Because Jake and Kaz have unfortunate dueling traumas in their respective pasts. Kaz’ beloved little sister Jilly was killed by a drunk driver, and Jake did six years in the California Youth Authority for driving drunk and killing a young mother and her child.

Once Jake learns about Jilly, he is determined to keep his own unsavory past from Kaz. They fall into an intense weekend fling, that neither of them expects to be more – even while they separately hope that it could.

But someone from Jake’s past is sending threatening texts – and trying to frighten or kill Jake with a series of near-fatal accidents. It looks like someone all too sober wants Jake to die the same way that his victims did all those years ago.

When Jake’s stalker turns his attention from Jake to Kaz, Jake is forced to confront the actions he thought he left two decades in the past – before they take the life of the woman he loves.
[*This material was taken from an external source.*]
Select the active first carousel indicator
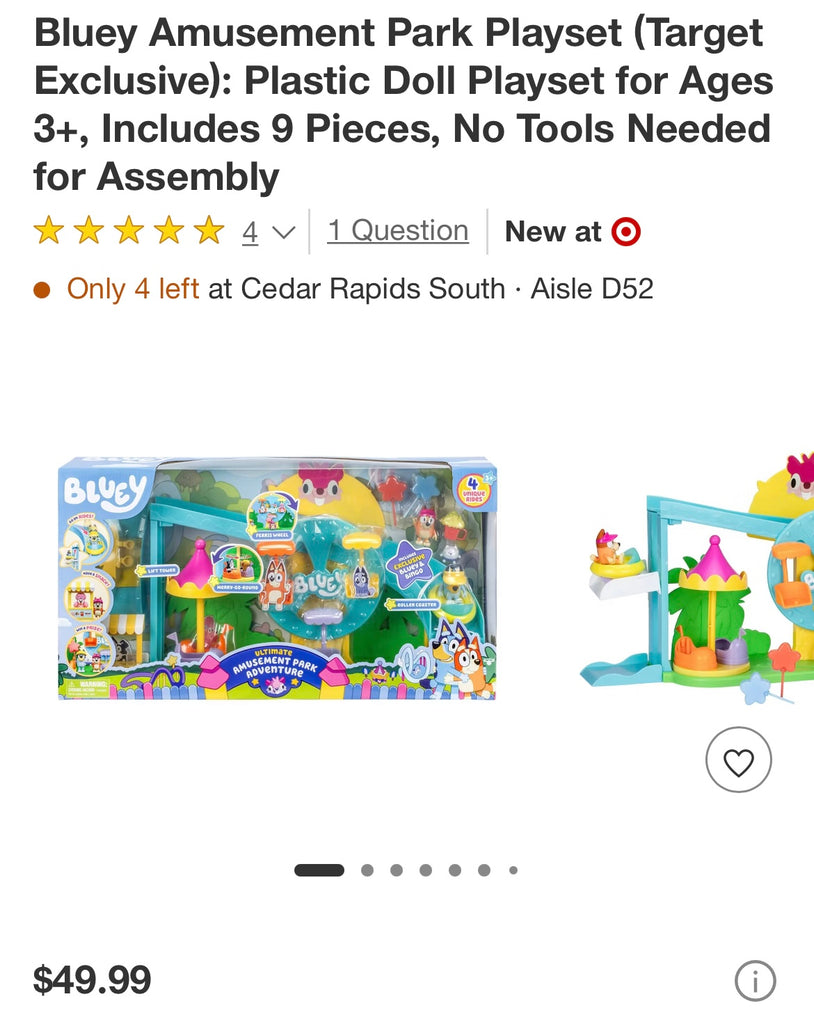Image resolution: width=814 pixels, height=1024 pixels. click(x=319, y=870)
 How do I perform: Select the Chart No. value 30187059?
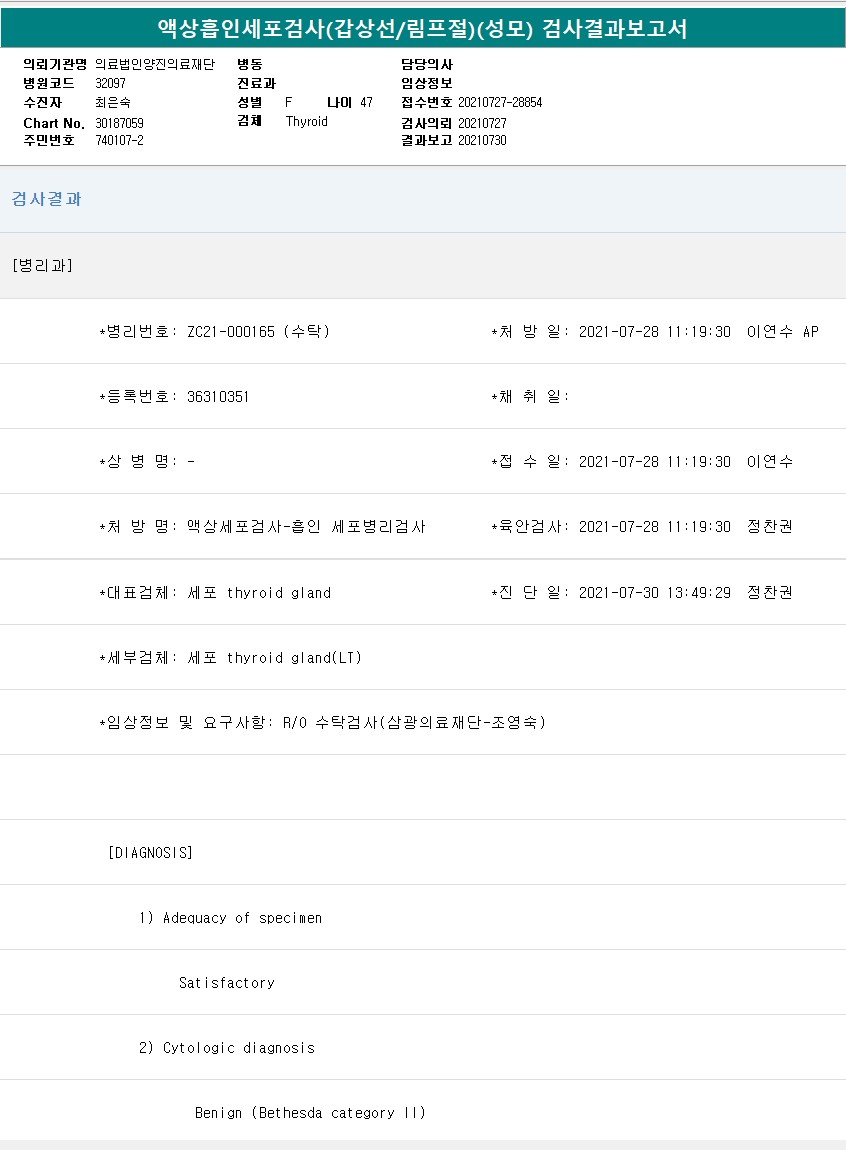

Escape Rating A-: The romance in Intimate heats up almost instantly, while the suspense does a slow and increasingly frightening build to its bloody climax. Once the suspense ramps up, it is impossible to put this book down. I know, I tried.

One of the fascinating parts of the suspense in this story is that Jake’s secret both is and isn’t what the reader thinks it is at the beginning. It’s a slow reveal that ramps up the tension and drives the reader crazy. Jake and Kaz would have had a much easier time of it if he had come clean a lot earlier – but it is easy to understand why he doesn’t.

At the same time, the story of little Jilly’s death both is and isn’t the one that Kaz initially tells. The bits that she leaves out don’t have the same feel of lies of omission that Jake’s do, but they are still pretty important. And they make the two sets of old baggage match a bit more than the reader first believes.

The chemistry between Jake and Kaz is absolutely smoking hot from the very beginning. These are two people who can’t keep their hands, their minds or their hearts away from each other from the moment they meet. But their mutual hesitancy about taking the relationship further than model/photographer is very real.

The villain of the piece is a bit over the top into absolutely screaming, foaming at the mouth crazy. His motive for all this evil seems logical on the surface, but once we finally get to meet him in the epic conclusion, we see that he has pretty much flung himself off the edge of sanity. To the point where, based on his history, one can’t help but wonder if he was ever ON or even within spitting distance of the edge of sanity in the first place.

redemption by kate douglasThe fast tension of the romance and the slow build of the suspense make Intimate a fantastic story to get absorbed in. And the ending provides a very satisfying conclusion to the dangling threads of all of Kaz’ and Jake’s relationships – especially the one that no one sees coming.

And for the real treat – Intimate is the first book in a series. The teaser at the end for the next book, Redemption, had me well and truly teased. I can’t wait.